BANGKOK: The Cambodian official arrested by Thai police on suspicion of smuggling weapons entered Thailand using a private road that is part of a border-hugging casino owned by CPP Senator Ly Yong Phat and is not subject to immigration controls, according to two officials at the border.
The existence of such an unregulated crossing was denied by a representative of Yong Phat, who said everyone who used the road was still required to pass through the nearby immigration checkpoint.
Leang Piseth, a lieutenant at the Ministry of Interior’s General Department of Immigration, was arrested on June 3 in Thailand’s Trat province after the discovery of AK-47s, machine guns, grenades and ammunition in the crashed car of Thai Air Force officer Pakhin Detphong.
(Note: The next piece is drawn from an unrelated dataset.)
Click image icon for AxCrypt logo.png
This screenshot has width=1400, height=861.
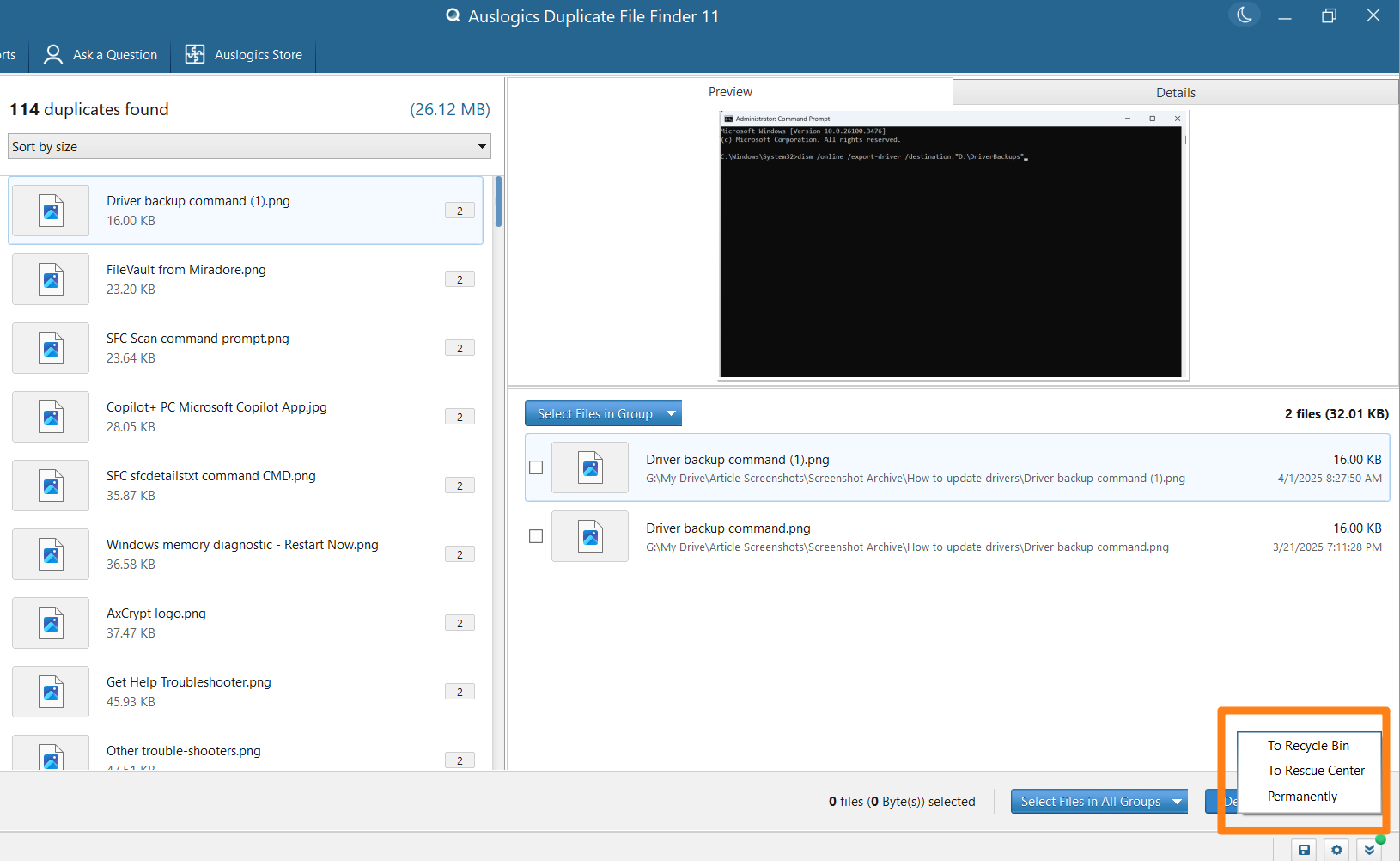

A senior official at the Cham Yeam International Checkpoint, which connects Trat with Koh Kong province, told The Post last week that the white Range Rover that Piseth drove to Thailand was recorded by a CCTV camera in the area on the morning of his arrest.
The footage allegedly showed the arrested official’s car driving towards Thailand using the road in Yong Phat’s Koh Kong Resort, a casino and hotel about 500 metres from the border, according to the official, who spoke on the condition of anonymity for fear of repercussions.
“After the accident, we checked and we know from the camera. We checked, and he went through the casino,” said the officer. Asked if the immigration officials at the nearby Cham Yeam checkpoint controlled the road through the casino complex into Thailand, he said they did not.
Cham Yeam International Checkpoint Deputy Chief Phuong Bunthoeun confirmed the official’s account yesterday by phone and said his unit had sent a report about Piseth’s crossing into Thailand via the Ly Yong Phat casino private road to their superiors in Phnom Penh.
Bunthoeun said the route near the checkpoint was not monitored by officials from the Department of Immigration.
A witness said that Detphong’s pickup truck, which carried the weapons, crashed about 7:40am on June 3. According to Thai authorities, Piseth and Kraikraing then approached the scene about two hours later before they were arrested.
Both men have denied involvement in arms smuggling.
The Cambodian immigration officer at the Cham Yeam checkpoint who described Piseth’s crossing on the morning of June 3 declined to be interviewed further and would not answer questions about the timing of Piseth’s movements.